What Others Are Saying

“Anyone who has read earlier books by Stephen Bett…may think that they know all about his style of poetry….his acerbic wit and his unforgiving view of all things stupidly human. His word-play and his eye for found poetry will be remembered in many inventive passages. Opening Bett’s latest book…one is in for a great surprise: the author has turned his gaze inward to chronicle an extremely painful and poignant time in his life. After being married for decades, Bett “[w]alked out / Simple as / thud”…and walked into a period of despair and therapy. Then, like a light shining in the darkness, he fell in love with N.B., an artist and fellow traveler on the road to mental and emotional recovery: “How can you best hurt / me, tell me how much / you love me / inside a life of un- / forgivable cinders ….Nota Bene Poems: A Journey is a long, strange trip for the lovers [a contemporary Orpheus and Eurydice] and for the readers who will witness their story. Stephen Bett’s poems really dig in to remain with you after you close the book.”
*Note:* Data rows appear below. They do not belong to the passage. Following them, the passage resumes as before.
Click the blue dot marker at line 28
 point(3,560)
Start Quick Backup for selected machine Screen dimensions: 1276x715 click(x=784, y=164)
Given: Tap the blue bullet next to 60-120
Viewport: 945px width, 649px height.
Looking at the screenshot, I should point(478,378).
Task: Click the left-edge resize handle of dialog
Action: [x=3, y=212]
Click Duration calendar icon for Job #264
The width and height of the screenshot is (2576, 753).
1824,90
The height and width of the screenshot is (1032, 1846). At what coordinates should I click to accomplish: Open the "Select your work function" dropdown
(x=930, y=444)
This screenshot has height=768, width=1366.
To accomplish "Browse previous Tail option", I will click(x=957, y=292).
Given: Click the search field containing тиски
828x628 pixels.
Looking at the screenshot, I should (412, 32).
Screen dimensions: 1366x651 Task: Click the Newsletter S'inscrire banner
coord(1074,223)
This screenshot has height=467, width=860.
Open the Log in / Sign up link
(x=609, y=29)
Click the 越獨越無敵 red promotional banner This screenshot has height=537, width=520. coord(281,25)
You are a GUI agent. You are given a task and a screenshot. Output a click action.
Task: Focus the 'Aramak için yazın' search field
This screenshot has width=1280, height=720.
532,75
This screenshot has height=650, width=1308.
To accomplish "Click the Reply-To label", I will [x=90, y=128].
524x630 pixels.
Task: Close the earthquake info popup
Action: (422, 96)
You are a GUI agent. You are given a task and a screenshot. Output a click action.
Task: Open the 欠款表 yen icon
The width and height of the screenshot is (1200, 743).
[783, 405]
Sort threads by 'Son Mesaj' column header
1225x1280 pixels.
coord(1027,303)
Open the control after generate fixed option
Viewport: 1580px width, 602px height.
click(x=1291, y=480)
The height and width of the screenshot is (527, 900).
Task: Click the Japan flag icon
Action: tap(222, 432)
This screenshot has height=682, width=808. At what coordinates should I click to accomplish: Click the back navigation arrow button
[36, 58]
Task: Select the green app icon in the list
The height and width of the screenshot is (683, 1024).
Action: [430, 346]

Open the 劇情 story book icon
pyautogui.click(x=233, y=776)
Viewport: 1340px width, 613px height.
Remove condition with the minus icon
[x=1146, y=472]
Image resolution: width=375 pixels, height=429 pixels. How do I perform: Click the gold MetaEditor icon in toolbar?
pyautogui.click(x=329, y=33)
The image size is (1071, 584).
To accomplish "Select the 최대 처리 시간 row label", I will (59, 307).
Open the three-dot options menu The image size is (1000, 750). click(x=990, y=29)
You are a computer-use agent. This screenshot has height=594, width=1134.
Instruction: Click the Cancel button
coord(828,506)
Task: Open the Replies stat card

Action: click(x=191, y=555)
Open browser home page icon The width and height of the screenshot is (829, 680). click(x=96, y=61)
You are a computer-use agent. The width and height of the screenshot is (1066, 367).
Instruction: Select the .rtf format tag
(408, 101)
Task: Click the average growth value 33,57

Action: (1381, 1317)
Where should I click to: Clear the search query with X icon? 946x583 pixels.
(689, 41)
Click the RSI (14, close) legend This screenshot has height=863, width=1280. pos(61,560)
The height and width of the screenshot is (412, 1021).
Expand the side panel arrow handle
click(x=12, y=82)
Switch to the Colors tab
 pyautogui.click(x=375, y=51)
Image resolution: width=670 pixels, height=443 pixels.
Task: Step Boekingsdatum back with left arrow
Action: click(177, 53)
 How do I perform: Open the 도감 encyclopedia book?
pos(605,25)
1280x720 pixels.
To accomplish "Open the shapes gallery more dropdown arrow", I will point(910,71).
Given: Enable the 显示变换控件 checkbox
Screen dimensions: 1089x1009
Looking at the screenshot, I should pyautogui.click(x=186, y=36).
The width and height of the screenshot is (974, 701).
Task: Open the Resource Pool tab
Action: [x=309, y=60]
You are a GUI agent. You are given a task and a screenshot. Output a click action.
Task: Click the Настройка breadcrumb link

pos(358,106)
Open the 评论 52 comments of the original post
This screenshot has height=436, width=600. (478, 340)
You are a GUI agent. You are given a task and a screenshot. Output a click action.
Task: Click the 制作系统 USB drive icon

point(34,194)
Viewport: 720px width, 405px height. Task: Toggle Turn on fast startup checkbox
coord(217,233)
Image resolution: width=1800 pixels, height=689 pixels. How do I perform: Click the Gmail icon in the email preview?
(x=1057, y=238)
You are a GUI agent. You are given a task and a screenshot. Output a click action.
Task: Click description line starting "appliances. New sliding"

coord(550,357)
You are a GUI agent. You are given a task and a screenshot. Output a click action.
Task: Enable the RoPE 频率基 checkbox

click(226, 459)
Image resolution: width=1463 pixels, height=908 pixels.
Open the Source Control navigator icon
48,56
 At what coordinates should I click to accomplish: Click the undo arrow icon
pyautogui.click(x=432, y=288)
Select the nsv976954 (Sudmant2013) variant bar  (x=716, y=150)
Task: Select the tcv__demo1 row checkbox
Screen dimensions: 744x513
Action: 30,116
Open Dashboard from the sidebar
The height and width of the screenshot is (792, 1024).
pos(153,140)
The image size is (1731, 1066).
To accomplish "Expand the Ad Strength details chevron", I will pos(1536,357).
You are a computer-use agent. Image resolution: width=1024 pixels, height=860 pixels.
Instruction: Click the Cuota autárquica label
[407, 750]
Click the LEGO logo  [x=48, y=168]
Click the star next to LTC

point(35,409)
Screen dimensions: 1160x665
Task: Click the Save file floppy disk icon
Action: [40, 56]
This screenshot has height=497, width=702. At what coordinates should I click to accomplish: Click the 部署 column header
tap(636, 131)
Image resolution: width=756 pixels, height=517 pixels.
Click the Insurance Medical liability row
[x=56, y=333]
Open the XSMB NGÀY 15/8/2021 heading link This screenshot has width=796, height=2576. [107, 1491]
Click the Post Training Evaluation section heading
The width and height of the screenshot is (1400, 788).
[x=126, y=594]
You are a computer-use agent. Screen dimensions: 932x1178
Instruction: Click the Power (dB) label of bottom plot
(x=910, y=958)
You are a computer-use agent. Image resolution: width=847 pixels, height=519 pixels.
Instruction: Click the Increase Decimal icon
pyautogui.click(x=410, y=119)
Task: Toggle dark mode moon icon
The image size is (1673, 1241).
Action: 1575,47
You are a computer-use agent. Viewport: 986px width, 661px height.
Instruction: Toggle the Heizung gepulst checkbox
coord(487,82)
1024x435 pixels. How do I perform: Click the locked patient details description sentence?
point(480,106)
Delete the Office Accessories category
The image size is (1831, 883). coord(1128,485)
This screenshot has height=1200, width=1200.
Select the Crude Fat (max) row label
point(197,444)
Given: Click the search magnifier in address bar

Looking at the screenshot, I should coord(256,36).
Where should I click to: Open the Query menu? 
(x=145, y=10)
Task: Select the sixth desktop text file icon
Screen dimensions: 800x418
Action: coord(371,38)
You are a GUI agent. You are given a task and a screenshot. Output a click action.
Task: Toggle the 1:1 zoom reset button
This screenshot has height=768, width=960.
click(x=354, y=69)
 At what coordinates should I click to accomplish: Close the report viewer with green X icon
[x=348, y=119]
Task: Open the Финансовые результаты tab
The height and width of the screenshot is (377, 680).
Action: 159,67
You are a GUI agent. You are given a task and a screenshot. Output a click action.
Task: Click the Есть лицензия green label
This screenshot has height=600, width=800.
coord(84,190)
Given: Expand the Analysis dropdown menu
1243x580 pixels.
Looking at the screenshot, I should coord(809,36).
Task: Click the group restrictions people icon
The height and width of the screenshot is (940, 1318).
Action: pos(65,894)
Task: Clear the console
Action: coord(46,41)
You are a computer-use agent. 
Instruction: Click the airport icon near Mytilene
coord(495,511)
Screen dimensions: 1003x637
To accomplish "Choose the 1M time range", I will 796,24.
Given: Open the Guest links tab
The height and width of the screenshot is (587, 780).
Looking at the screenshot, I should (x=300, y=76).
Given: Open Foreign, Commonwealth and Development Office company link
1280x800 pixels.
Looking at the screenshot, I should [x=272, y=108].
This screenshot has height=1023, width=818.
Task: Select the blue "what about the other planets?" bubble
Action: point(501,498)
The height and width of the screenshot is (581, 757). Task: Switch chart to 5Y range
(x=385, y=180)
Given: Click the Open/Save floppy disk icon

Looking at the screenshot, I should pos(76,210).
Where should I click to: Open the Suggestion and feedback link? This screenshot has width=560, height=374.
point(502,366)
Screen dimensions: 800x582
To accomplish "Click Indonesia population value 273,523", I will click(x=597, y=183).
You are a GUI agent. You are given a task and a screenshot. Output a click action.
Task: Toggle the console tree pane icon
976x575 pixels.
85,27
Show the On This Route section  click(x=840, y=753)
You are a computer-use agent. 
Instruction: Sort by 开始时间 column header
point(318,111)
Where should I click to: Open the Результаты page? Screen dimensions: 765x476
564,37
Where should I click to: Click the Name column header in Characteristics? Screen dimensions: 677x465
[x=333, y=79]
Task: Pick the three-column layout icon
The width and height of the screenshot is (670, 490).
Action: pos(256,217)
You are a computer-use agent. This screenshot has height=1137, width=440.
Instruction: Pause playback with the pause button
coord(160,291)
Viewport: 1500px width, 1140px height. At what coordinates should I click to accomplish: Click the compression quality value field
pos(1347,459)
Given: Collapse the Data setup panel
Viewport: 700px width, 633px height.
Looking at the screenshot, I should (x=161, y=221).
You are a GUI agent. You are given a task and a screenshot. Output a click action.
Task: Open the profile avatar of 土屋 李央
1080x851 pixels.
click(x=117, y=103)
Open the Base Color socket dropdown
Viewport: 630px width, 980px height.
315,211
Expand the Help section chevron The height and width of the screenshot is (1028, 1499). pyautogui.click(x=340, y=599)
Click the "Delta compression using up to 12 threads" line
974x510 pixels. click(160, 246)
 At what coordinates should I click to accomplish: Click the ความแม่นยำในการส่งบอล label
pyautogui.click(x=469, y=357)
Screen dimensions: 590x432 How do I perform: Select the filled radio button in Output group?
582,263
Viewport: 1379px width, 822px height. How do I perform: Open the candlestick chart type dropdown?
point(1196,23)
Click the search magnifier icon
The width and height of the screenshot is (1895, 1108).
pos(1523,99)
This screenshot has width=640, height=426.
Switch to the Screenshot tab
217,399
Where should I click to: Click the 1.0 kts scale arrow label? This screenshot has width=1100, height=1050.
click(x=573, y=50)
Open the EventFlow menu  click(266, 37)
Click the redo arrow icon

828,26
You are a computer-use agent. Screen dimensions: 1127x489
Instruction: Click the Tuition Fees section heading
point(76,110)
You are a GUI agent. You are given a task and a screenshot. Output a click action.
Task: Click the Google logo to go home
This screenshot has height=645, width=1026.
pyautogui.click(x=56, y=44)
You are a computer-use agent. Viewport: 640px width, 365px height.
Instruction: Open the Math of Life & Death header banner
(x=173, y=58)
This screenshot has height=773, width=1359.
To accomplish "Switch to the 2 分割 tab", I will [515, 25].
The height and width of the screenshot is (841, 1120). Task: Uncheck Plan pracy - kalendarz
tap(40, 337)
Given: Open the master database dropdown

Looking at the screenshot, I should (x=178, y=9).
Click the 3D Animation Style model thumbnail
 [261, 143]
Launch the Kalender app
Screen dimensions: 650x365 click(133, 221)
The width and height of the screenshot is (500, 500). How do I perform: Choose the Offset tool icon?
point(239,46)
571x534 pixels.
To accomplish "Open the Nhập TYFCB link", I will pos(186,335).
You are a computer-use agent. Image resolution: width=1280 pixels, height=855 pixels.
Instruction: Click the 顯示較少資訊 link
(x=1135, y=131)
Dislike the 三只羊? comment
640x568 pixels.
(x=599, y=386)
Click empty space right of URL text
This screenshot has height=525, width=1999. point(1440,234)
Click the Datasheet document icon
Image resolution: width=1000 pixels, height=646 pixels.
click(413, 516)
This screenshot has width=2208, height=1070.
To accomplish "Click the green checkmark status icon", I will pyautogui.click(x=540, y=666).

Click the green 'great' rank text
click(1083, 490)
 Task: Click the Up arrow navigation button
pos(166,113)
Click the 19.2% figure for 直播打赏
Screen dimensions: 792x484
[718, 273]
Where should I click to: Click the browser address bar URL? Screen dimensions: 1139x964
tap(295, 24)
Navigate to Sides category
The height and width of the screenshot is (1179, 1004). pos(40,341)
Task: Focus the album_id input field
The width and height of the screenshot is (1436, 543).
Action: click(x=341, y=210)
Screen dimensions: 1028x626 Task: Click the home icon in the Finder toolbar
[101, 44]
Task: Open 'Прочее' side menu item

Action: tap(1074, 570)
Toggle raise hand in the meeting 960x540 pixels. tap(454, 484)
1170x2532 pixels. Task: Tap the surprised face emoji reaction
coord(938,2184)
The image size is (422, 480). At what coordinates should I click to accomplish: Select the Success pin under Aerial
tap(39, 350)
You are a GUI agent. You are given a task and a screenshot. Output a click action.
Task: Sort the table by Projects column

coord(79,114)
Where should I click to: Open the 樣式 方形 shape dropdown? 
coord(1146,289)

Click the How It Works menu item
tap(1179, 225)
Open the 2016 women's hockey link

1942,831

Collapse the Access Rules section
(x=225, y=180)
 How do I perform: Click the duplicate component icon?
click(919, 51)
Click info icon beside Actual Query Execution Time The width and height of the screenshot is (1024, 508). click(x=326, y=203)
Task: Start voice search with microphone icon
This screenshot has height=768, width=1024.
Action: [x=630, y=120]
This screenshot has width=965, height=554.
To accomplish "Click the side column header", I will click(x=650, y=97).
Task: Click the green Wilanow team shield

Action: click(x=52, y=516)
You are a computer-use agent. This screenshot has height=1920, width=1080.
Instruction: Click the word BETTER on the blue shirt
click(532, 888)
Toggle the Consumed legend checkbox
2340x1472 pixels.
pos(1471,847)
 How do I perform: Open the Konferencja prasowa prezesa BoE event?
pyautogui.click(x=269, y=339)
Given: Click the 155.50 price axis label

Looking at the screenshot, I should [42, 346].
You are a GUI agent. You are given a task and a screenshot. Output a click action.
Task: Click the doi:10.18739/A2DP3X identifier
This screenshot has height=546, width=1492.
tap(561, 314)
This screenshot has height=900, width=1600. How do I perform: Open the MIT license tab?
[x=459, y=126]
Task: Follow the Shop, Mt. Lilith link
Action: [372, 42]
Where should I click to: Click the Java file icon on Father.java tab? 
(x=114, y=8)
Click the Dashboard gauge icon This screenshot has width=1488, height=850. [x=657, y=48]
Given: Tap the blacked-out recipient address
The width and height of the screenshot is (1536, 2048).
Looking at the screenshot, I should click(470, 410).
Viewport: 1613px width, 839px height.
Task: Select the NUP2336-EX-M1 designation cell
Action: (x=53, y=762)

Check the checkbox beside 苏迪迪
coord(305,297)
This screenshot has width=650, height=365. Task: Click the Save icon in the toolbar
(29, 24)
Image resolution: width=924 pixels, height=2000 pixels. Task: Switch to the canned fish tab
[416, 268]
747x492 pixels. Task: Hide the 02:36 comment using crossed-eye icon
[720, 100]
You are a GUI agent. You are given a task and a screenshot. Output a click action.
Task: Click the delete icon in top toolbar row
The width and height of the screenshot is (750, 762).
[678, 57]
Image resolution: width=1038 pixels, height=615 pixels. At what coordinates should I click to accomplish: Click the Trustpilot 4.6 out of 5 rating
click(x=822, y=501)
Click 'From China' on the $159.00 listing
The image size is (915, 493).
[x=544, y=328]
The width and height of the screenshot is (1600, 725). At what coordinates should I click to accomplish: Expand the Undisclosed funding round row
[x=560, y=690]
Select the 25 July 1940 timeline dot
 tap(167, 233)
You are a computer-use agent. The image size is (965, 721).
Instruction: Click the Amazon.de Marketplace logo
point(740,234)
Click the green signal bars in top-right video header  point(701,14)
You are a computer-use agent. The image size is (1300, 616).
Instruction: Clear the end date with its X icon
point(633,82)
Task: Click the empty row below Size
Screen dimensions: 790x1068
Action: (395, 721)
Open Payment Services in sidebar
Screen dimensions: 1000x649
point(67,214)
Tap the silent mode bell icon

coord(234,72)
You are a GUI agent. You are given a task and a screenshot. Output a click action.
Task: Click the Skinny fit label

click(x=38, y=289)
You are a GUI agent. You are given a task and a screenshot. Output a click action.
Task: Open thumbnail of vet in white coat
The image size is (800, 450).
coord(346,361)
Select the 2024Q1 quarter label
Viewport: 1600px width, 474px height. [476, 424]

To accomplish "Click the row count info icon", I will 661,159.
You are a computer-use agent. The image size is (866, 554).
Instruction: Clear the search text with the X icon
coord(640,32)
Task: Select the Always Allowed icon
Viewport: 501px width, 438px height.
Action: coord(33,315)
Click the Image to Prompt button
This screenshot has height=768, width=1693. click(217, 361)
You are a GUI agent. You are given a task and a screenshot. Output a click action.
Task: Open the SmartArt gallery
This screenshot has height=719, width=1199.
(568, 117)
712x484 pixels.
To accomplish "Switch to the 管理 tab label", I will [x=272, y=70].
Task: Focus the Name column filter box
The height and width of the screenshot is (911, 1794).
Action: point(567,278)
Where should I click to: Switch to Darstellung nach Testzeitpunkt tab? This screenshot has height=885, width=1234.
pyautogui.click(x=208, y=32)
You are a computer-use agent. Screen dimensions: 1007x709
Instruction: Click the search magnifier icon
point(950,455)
—The Pacific Rim Review of Books

“It’s one of the oldest stories: man and woman fall in love: bliss. They fall out: agony…..Amazing that poetry is up to the task. Stephen Bett’s slangy, jivey [book]…has plenty of anguish and despair to share. The [71 part] serial poem identifies the couple in relation to…Orpheus and Eurydice. What’s unique…[is] the loose and humourous notes that Orph send down to his Eury girl in Hades. The man is suffering but can’t help being sassy at the same time. It’s a risky venture, love poetry. Bett pulls it off.”

—BC Bookworld

“This collection comes with instructions, “note well” the found poem; “dream dial these coded messages, as email, text messages, voice mail, or caller I.D., all were intercepted communications, “for our eye only”….Language is deconstructed, as exegesis, disconnected “explication du text”, these pre-written scipts, “comme l’amour”, may be epithalamiums, only punctuated by raw emotions….Through allusions to Dante… or to Rilke, we learn of his Beatrice; she can become a sacred “other”, while he morphs into Thelonius Monk, Brother Antoninus, The Rose of Solitude. With alchemical allusion to “the basest of metals”, he appears to be patently seeking precious metals; through transubstantiation, by means of “my Boethius & my Virgil”, “Until the magic / runs down”, that soul connection…which feels like torture or a brain-bleed….The poet seeks “dark hermeneutics” in Buddhist or Christian, Greek or Roman mythology, to explore that correspondence between two parts or principles of the universe; by exposing successive layers of a dis-ordered, anti-hierarchical cosmos, man and woman migrate through states of consciousness; the intellect may be in its infancy, fuelled by brute physical energy. With this micro/macro cosmology of the ancient world, [Bett] has made relevant and present, the successive reincarnations of Orpheus and Eurydice.”